**TESTO MOSTRATO:**
====

I cambiamenti sociali che portano a famiglia nucleare, aumento dei single, basso tasso di natalità, invecchiamento della società, portano a un’ulteriore semplificazione della cucina giapponese. I Giapponesi sempre più spesso mangiano fuori casa e dipendono da cibi pronti da asporto. Il risultato è un aumento dello spreco alimentare, dei pasti consumati in solitudine, della perdita della cucina locale, l’uniformazione dei gusti.
Il mantenimento e l’eredità della cucina giapponese
Riflettendo sulla storia della cucina giapponese, si può notare come la diversità nella cucina casalinga si sia realizzata in tempi abbastanza recenti. Il Giappone, un paese completamente circondato del mare, con l’alternarsi di stagioni ben distinte, ha un abbondanza di risorse diverse, dal mare e dalla terra, che hanno dato vita a preparazioni regionali e a una ricca cultura culinaria. Prima dello sviluppo economico, fino a 50 anni fa, questa era la normale situazione in tutto in paese.

====

**RIGHE:**
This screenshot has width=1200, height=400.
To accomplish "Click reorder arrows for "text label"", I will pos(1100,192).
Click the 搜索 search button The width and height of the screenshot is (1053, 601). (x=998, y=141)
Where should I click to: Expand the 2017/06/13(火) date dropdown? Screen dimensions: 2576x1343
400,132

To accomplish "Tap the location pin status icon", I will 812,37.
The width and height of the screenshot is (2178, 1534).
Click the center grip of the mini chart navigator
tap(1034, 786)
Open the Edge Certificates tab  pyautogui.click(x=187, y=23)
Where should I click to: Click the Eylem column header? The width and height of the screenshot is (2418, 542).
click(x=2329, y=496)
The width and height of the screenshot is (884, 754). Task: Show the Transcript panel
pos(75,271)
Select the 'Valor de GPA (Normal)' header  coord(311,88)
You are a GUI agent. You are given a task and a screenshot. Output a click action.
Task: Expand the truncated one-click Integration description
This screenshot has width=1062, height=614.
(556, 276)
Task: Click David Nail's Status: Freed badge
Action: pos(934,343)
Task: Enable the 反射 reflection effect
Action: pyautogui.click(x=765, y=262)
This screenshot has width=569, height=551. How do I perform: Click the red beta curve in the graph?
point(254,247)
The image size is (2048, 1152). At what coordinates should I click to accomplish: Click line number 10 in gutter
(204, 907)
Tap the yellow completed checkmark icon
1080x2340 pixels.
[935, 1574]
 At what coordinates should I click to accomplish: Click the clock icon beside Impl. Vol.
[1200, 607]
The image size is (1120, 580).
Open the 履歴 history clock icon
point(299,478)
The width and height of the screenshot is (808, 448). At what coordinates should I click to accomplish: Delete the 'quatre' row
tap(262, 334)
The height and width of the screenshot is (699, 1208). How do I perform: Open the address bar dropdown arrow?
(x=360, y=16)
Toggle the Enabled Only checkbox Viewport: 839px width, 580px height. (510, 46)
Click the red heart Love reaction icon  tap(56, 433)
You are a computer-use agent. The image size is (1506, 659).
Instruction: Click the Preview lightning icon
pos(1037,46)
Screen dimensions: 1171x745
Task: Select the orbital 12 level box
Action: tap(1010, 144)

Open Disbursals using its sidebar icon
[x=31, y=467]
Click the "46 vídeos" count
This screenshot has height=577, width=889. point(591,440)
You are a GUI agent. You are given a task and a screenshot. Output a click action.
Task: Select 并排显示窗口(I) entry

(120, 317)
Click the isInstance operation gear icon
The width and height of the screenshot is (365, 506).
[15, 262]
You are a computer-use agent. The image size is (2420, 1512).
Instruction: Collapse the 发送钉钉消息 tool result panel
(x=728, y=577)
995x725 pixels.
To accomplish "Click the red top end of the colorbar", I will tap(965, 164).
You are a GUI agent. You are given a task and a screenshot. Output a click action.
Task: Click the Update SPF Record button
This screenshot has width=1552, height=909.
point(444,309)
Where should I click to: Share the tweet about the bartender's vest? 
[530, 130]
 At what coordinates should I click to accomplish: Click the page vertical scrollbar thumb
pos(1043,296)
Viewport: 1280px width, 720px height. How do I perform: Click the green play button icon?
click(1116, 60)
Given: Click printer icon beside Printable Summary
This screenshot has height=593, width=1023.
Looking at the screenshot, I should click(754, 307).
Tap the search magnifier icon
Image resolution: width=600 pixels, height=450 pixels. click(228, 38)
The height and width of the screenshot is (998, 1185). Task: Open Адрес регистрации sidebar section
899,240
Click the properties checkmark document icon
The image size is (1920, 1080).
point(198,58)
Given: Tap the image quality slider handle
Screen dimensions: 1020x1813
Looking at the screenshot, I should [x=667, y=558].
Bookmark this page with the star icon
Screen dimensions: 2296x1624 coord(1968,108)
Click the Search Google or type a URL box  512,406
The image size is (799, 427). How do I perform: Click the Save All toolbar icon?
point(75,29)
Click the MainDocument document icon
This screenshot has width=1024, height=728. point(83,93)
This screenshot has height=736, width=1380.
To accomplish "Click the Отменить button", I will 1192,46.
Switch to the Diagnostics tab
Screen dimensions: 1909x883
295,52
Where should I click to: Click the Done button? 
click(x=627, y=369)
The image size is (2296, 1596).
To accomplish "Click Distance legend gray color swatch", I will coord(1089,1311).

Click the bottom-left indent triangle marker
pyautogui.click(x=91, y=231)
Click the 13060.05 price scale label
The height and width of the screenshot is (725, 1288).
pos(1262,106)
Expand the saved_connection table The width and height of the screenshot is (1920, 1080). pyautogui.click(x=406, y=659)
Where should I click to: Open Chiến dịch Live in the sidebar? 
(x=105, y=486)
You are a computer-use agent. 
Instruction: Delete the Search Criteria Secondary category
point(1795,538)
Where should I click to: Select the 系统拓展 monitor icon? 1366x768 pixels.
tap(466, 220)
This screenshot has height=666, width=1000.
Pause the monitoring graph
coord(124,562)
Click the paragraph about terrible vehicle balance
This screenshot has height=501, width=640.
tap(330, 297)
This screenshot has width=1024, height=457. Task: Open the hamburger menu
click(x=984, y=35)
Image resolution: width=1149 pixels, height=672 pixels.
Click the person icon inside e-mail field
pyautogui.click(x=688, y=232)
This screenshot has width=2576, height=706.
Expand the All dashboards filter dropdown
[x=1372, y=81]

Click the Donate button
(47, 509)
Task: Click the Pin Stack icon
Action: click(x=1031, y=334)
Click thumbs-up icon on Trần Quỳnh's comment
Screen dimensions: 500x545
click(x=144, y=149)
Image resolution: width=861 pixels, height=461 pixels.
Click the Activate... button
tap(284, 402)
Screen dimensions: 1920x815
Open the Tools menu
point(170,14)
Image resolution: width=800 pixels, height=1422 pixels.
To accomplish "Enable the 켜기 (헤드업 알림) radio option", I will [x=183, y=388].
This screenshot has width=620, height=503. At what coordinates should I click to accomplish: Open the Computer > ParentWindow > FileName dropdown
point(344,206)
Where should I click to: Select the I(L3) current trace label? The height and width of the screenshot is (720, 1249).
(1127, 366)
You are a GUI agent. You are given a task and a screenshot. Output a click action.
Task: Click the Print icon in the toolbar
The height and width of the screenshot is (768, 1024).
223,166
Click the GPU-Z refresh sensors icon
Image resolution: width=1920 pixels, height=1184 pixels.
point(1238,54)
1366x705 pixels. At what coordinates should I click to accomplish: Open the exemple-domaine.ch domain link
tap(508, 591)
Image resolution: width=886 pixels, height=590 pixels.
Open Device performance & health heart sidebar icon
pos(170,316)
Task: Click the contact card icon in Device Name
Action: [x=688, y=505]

====

**OBIETTIVO:**
Prosegui il testo sulla cucina giapponese partendo da dove si interrompe. Le righe sono materiale a parte, senza legami con il testo sulla cucina giapponese.

**RISPOSTA:**
Oggi, come in tutti i paesi sviluppati, anche i consumatori giapponesi vogliono mangiare il loro cibo preferito dovunque si trovino nel paese, in qualsiasi momento e indipendentemente dalla stagione.
Chi abbia viaggiato in Giappone ha certamente notato la grande diffusione di tutte le catene di fast food occidentali, gli immensi reparti di cibo pronto in supermercati e convenience store aperti 24h al giorno. In molte case giapponesi la cucina consiste in un frigo, un forno a microonde, una singola piastra elettrica per riscaldare cibi precotti.
La sfida per la preservazione della cucina casalinga giapponese non è dissimile da quella cui si trovano di fronte le tradizioni alimentari e culinarie di molti paesi occidentali.